Sicuro come l’aurora
Sabato III Settimana Tempo di Quaresima
Os 6,1-6 Sal 50 Lc 18,9-14
Con questa parabola Gesù vuole dirci una verità: la tendenza che abbiamo a compiacerci di noi stessi. La lode e la gratitudine verso Dio spesso cede il posto al compiacimento di ciò che siamo, facciamo, diciamo, pensiamo. Questa supponenza a volte si accompagna alla svalutazione degli altri, come fa il fariseo verso il pubblicano. Gesù ci mette in guardia dal pericolo di crederci migliori. Ecco perché l’invocazione del pubblicano diventa il modello di una preghiera autentica e gradita a Dio. Possiamo davvero fare della nostra fragilità l’occasione per avvicinarci al Signore: “O Dio, abbi pietà di me peccatore”. Questa invocazione è la “preghiera del cuore”. Ripetuta spesso nelle nostre giornate, è la preghiera sempre ascoltata dal Padre. Ci fa conoscere sempre più il nostro cuore mutevole e soprattutto il Suo, grande e misericordioso: possiamo esserne sicuri. Dice infatti il profeta Osea: “se ci affrettiamo a conoscere il Signore, la sua venuta è sicura come l’aurora”.
Pietà di noi Signore, secondo la tua misericordia (cf. Sal 50,1).
Dalla Vita seconda di Tommaso da Celano [FF 686]

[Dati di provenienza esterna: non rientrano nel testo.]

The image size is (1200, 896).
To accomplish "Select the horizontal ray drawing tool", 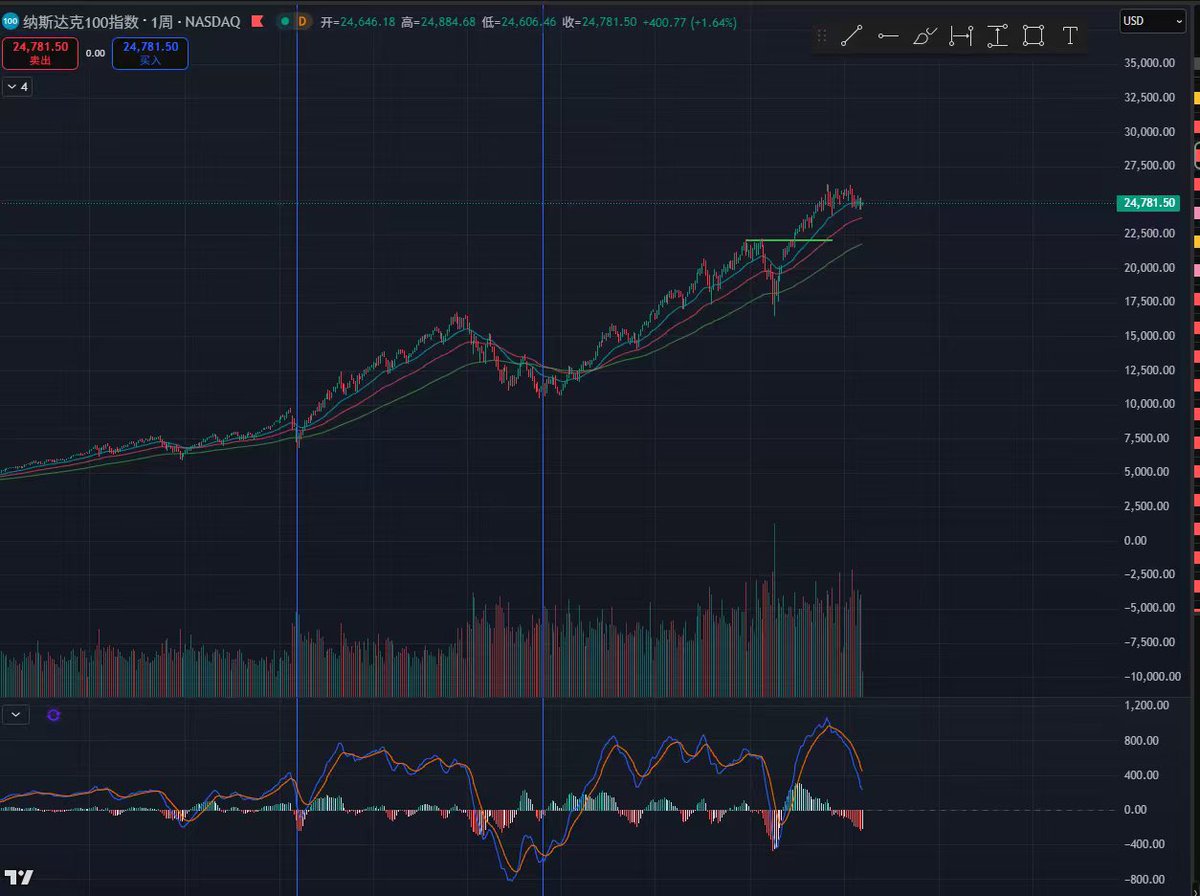I will tap(887, 37).
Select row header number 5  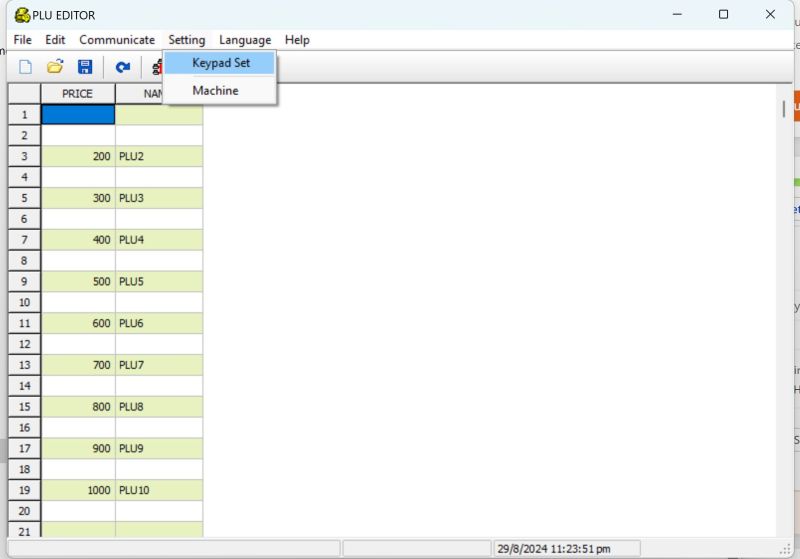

Quando ritornava dalle sue preghiere personali, durante le quali si trasformava quasi in un altro uomo, cercava di conformarsi quanto più poteva agli altri, per il timore che, se appariva con il volto raggiante, il venticello dell’ammirazione non gli togliesse il merito guadagnato. Anzi spesso ripeteva ai suoi intimi: «Quando il servo di Dio nella preghiera è visitato dal Signore con qualche nuova consolazione deve, prima di terminare, alzare gli occhi al cielo e dire al Signore a mani giunte: ‘‘Tu, o Signore, hai mandato dal cielo questa dolce consolazione a me indegno peccatore; io te la restituisco, affinché tu me la metta in serbo, perché io sono un ladro del tuo tesoro’’». E ancora: «Signore, toglimi il tuo bene in questo mondo, e conservamelo per il futuro». E continuava: «Così deve comportarsi in modo che, quando esce dalla preghiera, si mostri agli altri così poverello e peccatore, come se non avesse conseguito nessuna nuova grazia». E spiegava: «Per una mercede di poco valore capita di perdere un bene inestimabile e di provocare facilmente il nostro benefattore a non ridarlo più».